Nie dojdzie do przesłuchań Bogdana Klicha i Tomasza Arabskiego przez rosyjskich prokuratorów, mimo że Rosjanie chcieli przesłuchać polskiego ministra obrony - ustalił nieoficjalnie reporter śledczy RMF FM. Rosyjscy śledczy są w Polsce od niespełna tygodnia, przesłuchują funkcjonariuszy państwowych w wątku przygotowań do lotu z 10 kwietnia. To realizacja rosyjskiego wniosku o pomoc prawną.

Rosjanie nie przesłuchają Klicha i Arabskiego, bo - jak nieoficjalnie powiedział naszemu reporterowi Romanowi Osicy jeden z wysokich rangą prokuratorów - we wniosku o pomoc prawną, na liście do przesłuchań nie wymieniono ministra obrony narodowej ani szefa Kancelarii Premiera. Lista, o której na konferencji prasowej mówił prokurator generalny Andrzej Seremet, nie zawierała nazwisk konkretnych osób, tylko funkcje. Z informacji naszego reportera wynika, że te dwie funkcje - istotne w wątku przygotowań do lotu - nie pojawiły się na niej.

Rosjanie podczas narad z polskimi prokuratorami, którzy przesłuchują ludzi z listy, poprosili wprawdzie o możliwość przesłuchania także szefa MON, ale Polacy mieli stwierdzić, że to niemożliwe, bo strona rosyjska we wniosku się o to nie zwracała. Podobna sytuacja miała mieć miejsce w przypadku Tomasza Arabskiego.

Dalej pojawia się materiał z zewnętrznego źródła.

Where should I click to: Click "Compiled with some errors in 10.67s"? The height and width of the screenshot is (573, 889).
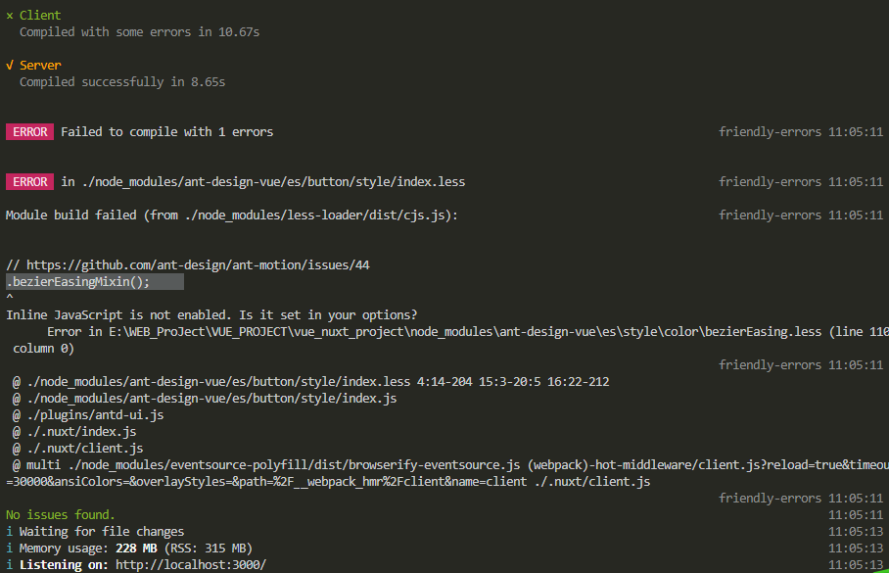click(139, 32)
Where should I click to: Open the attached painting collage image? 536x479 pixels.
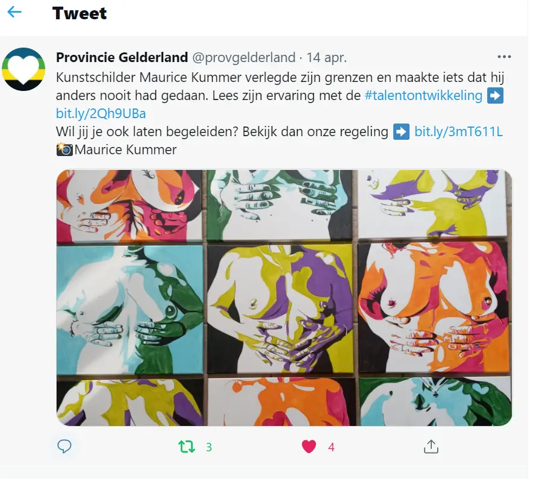(284, 298)
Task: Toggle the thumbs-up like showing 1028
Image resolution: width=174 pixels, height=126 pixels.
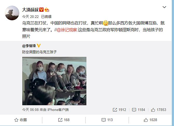Action: coord(150,120)
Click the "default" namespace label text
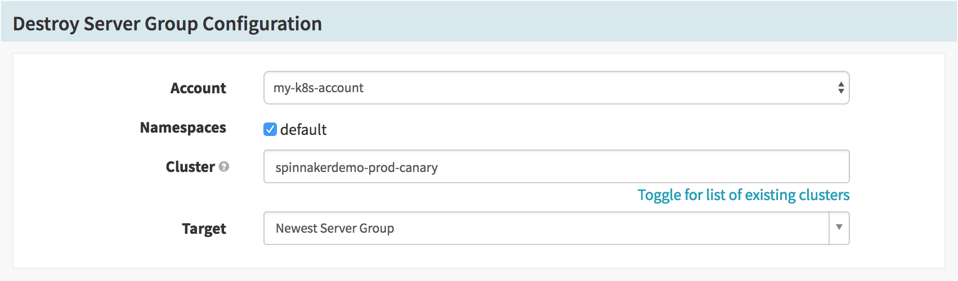The image size is (958, 281). coord(303,130)
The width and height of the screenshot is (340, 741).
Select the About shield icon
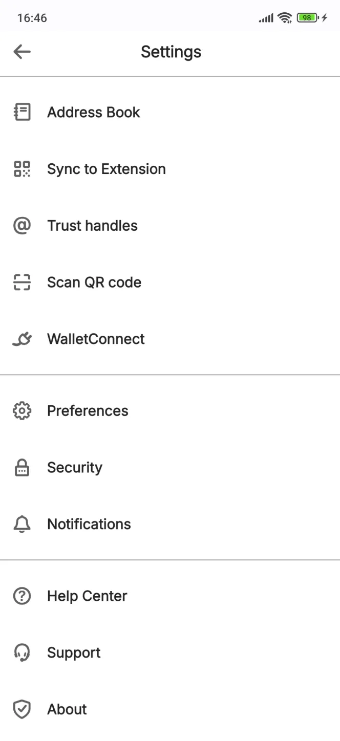tap(22, 709)

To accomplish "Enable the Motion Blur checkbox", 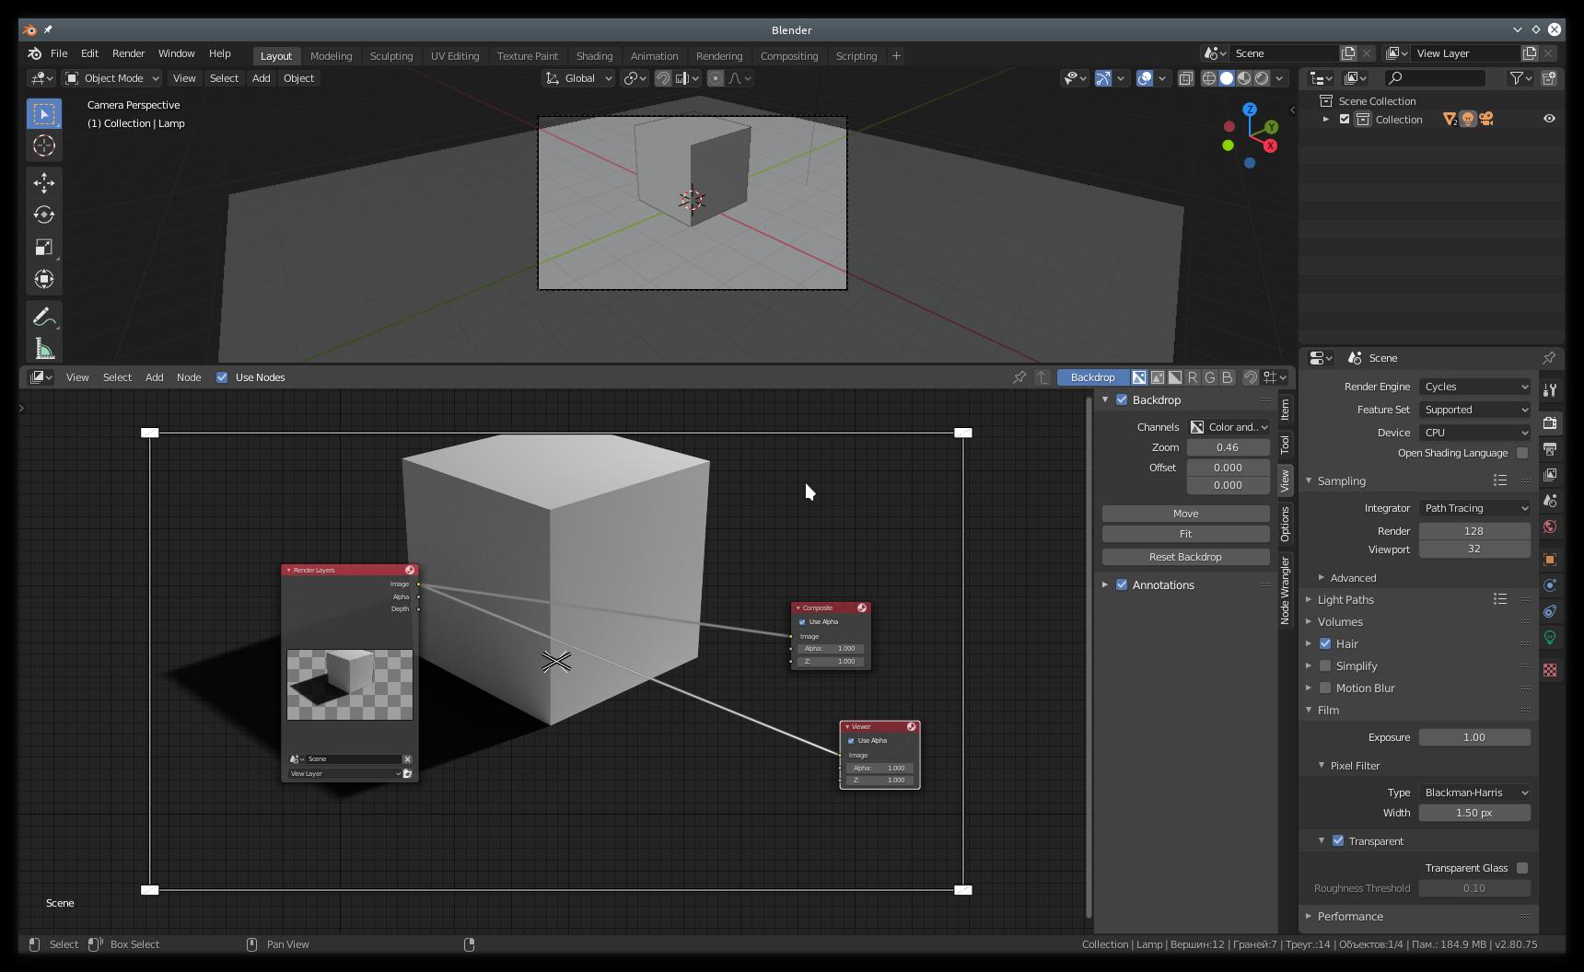I will [x=1325, y=689].
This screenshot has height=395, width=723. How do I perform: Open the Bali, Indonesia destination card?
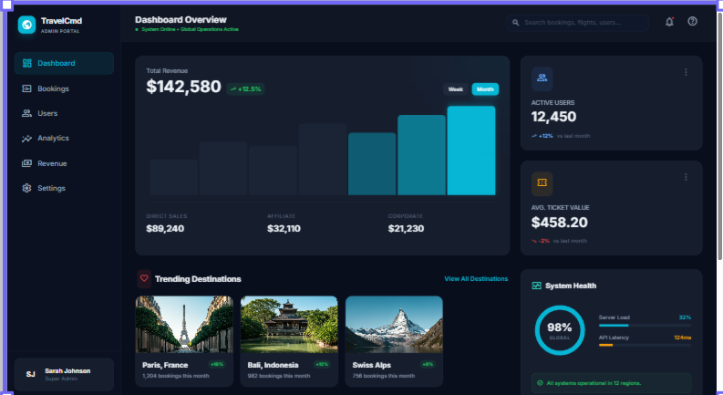point(289,340)
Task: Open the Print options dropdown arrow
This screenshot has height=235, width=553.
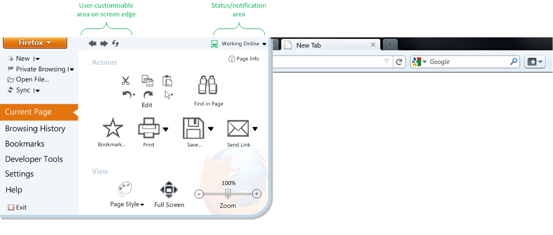Action: point(165,129)
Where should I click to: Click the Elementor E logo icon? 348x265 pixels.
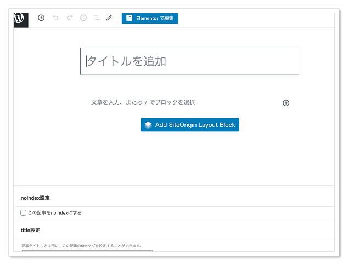tap(129, 18)
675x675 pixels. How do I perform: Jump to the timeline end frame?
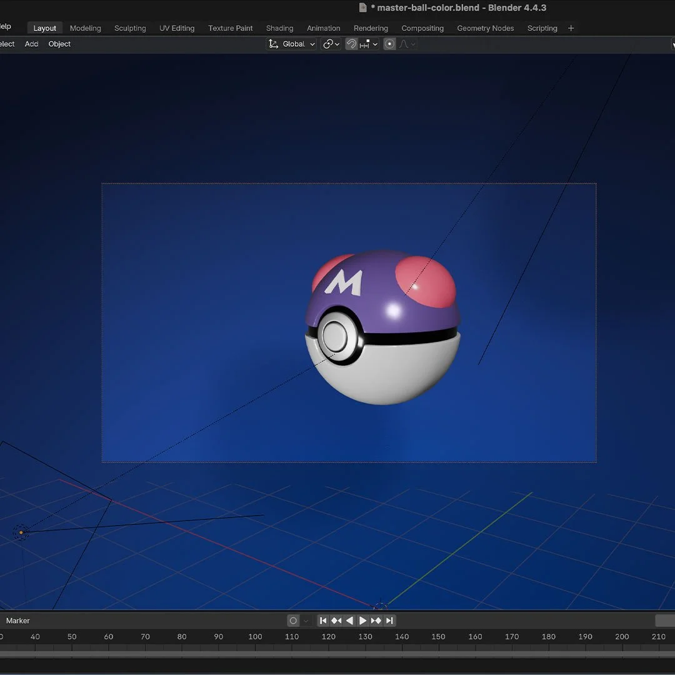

Do tych przesłuchań dojdzie więc dopiero wtedy, gdy Rosjanie dopiszą te dwie funkcje w kolejnym wniosku o pomoc prawną.

Nasz reporter ustalił również, że do tej pory rosyjscy prokuratorzy przesłuchali funkcyjnych wojskowych - osoby odpowiedzialne za szkolenia w 36. Specjalnym Pułku Lotnictwa Transportowego. W przyszłym tygodniu na przesłuchanie mają zgłosić się oficerowie Biura Ochrony Rządu, którzy albo byli na miejscu tragedii, albo brali czynny udział w przygotowaniach do lotu. Wszyscy dostali już imienne wezwania do prokuratury.